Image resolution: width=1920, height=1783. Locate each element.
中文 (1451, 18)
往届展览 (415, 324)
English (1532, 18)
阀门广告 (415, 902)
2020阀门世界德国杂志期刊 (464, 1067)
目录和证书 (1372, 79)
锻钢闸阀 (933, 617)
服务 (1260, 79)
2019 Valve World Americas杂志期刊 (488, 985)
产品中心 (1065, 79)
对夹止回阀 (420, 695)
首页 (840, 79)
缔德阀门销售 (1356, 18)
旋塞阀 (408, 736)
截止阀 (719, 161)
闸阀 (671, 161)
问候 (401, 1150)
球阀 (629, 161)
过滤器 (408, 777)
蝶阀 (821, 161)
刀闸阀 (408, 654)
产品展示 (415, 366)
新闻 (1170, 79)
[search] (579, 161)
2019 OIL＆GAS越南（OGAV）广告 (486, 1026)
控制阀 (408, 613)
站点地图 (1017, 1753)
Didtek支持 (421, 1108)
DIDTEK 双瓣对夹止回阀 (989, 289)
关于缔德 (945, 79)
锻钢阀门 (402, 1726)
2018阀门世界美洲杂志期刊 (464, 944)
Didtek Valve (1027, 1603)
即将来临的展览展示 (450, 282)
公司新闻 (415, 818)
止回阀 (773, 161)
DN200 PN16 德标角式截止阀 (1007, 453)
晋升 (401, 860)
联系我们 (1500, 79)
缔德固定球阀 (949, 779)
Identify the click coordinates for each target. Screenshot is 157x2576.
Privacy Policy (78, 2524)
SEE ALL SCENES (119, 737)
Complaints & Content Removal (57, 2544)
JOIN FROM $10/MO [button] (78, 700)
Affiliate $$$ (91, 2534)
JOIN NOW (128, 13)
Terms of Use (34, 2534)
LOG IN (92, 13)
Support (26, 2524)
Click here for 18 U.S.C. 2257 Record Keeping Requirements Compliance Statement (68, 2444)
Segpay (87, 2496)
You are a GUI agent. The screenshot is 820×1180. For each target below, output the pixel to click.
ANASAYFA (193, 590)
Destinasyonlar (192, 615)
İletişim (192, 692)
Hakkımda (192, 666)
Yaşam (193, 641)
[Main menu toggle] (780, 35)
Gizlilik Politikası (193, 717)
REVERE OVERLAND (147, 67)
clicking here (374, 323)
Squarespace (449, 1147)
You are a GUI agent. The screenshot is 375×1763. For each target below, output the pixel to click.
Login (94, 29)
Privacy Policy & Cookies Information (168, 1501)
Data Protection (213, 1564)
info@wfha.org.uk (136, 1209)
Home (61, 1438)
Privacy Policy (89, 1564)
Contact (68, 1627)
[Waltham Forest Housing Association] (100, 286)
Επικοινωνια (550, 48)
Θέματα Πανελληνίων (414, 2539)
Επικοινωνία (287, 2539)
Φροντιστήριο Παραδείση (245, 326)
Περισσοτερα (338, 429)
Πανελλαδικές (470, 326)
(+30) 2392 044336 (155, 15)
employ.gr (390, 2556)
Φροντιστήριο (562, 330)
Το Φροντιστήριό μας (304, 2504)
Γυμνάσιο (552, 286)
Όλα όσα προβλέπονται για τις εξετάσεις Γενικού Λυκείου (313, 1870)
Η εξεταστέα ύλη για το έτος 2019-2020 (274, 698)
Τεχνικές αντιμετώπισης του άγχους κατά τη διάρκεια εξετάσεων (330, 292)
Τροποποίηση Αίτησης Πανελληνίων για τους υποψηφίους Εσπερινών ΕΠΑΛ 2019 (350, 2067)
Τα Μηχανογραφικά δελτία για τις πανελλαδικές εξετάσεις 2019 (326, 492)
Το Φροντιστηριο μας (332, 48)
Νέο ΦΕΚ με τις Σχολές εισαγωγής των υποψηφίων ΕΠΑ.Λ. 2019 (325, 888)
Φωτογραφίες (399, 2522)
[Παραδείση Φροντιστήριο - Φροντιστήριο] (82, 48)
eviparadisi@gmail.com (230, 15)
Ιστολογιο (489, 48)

* * *

### EXERCISE INSTRUCTIONS
Which of the lines above hold the word "output"? Copy each one.

### RESULT OF THE TASK
You are a GUI agent. The screenshot is 820×1180. For each target below, output the pixel to click.
You are a GUI agent. The screenshot is 375×1763. For each target below, output the pixel to click.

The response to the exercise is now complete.